§ **INSTRUCTIONS FOR THE TASK**
Copy the rows from the first one through the line containing "(974, 264).", replacing "coordinates" with "position" and leaving everything else unchanged, and omit the pictures.

§ **INPUT MATERIAL**
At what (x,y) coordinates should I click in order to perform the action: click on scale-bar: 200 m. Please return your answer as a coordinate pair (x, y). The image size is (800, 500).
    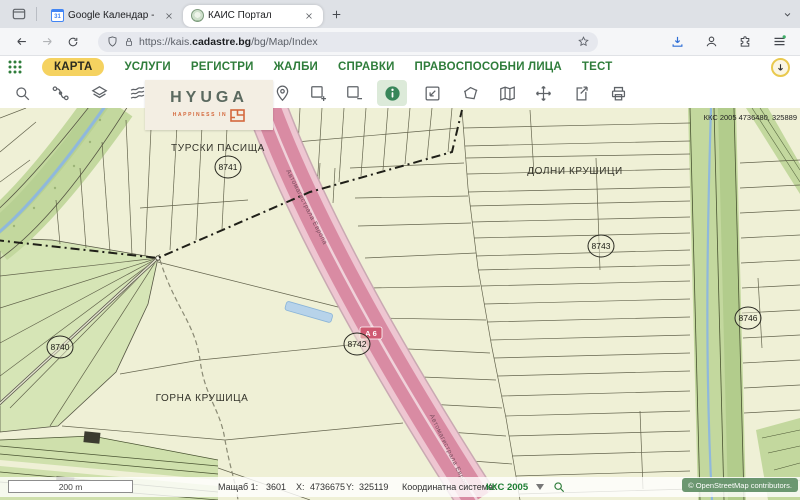
    Looking at the image, I should click on (70, 486).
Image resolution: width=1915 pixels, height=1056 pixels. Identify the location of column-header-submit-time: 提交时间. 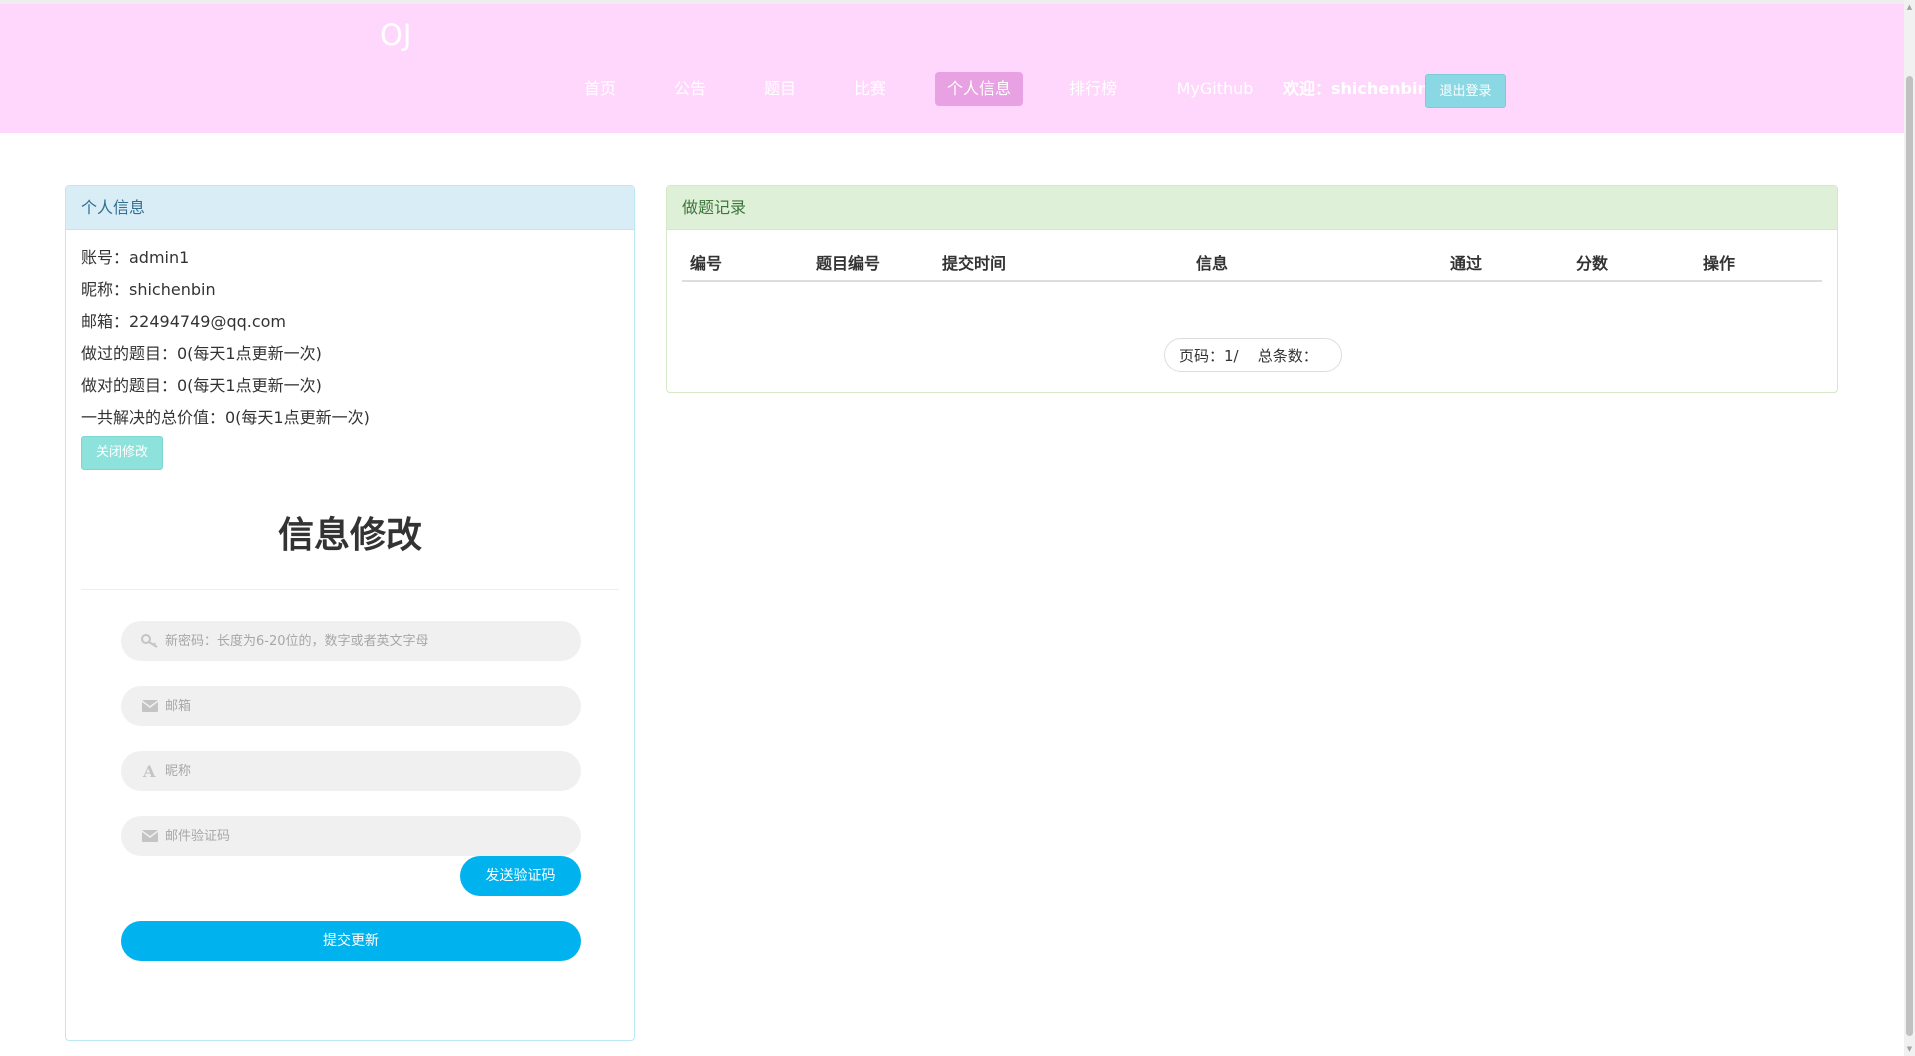
(974, 264).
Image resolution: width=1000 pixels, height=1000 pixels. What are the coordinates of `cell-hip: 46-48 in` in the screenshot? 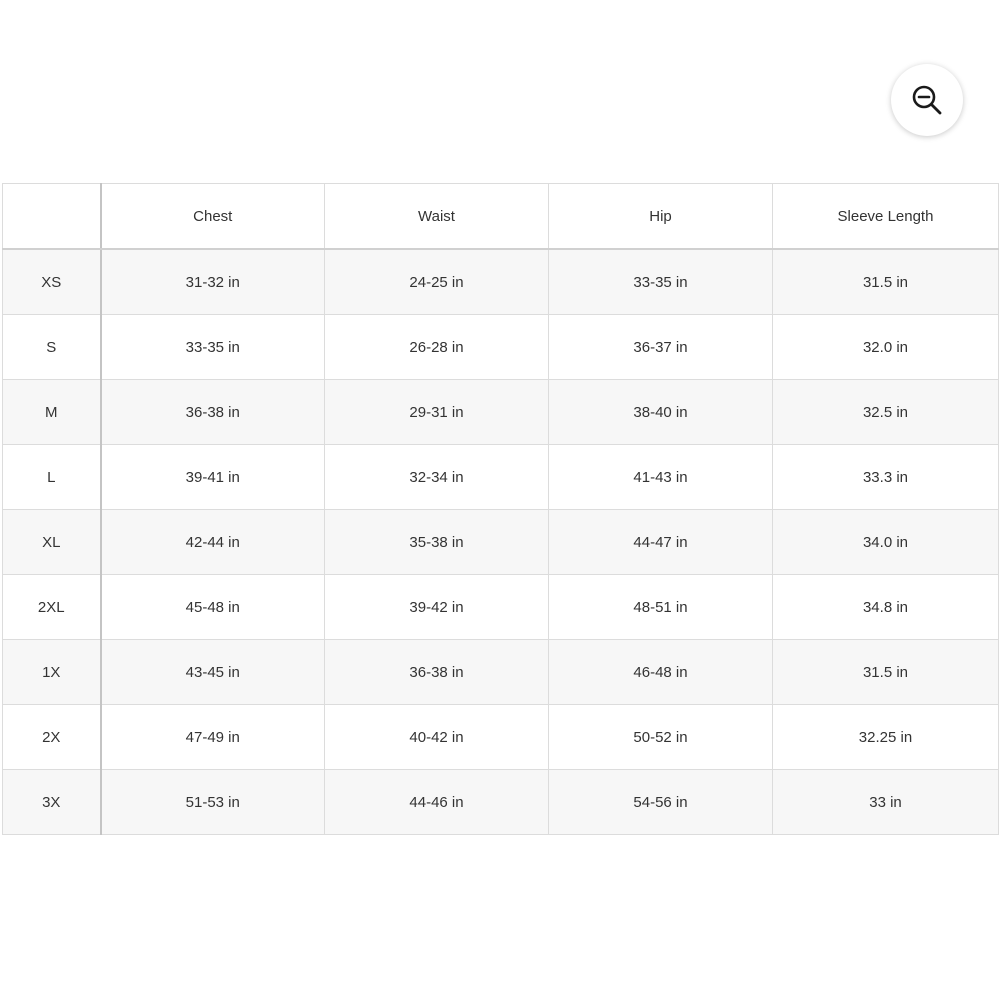 It's located at (660, 672).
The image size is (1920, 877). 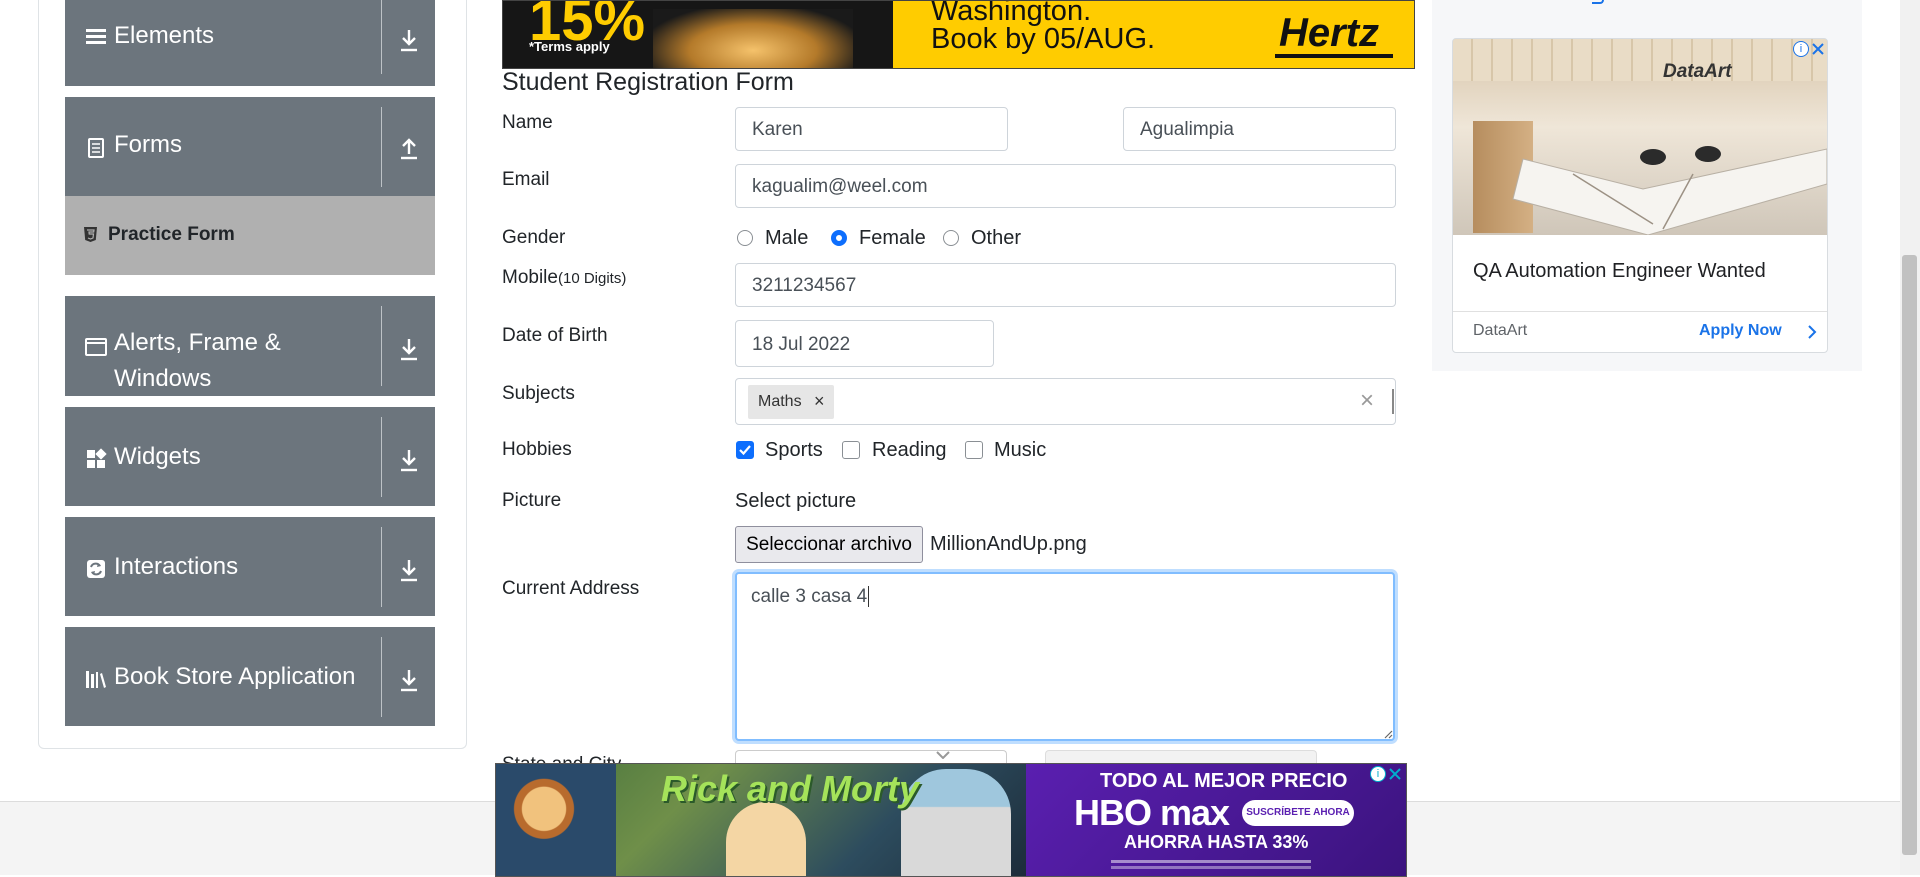 What do you see at coordinates (1066, 402) in the screenshot?
I see `subjects-input: Maths × ×` at bounding box center [1066, 402].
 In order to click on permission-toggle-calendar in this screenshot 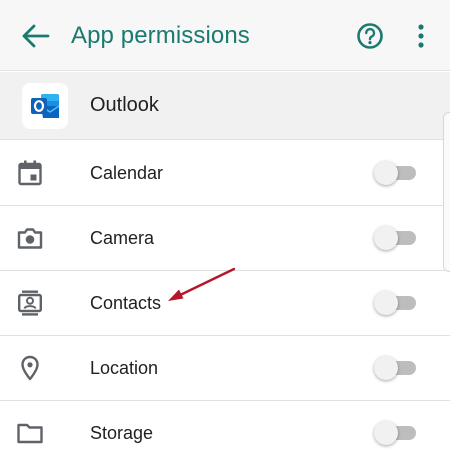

§ **RESULT FOR THIS TASK**
At what (x,y) position should I click in order to perform the action: click on scale-bar: 200 m. Please return your answer as a coordinate pair (x, y). The image size is (800, 500).
    Looking at the image, I should click on (70, 486).
Image resolution: width=1915 pixels, height=1056 pixels. Identify the location of column-header-submit-time: 提交时间. 
(974, 264).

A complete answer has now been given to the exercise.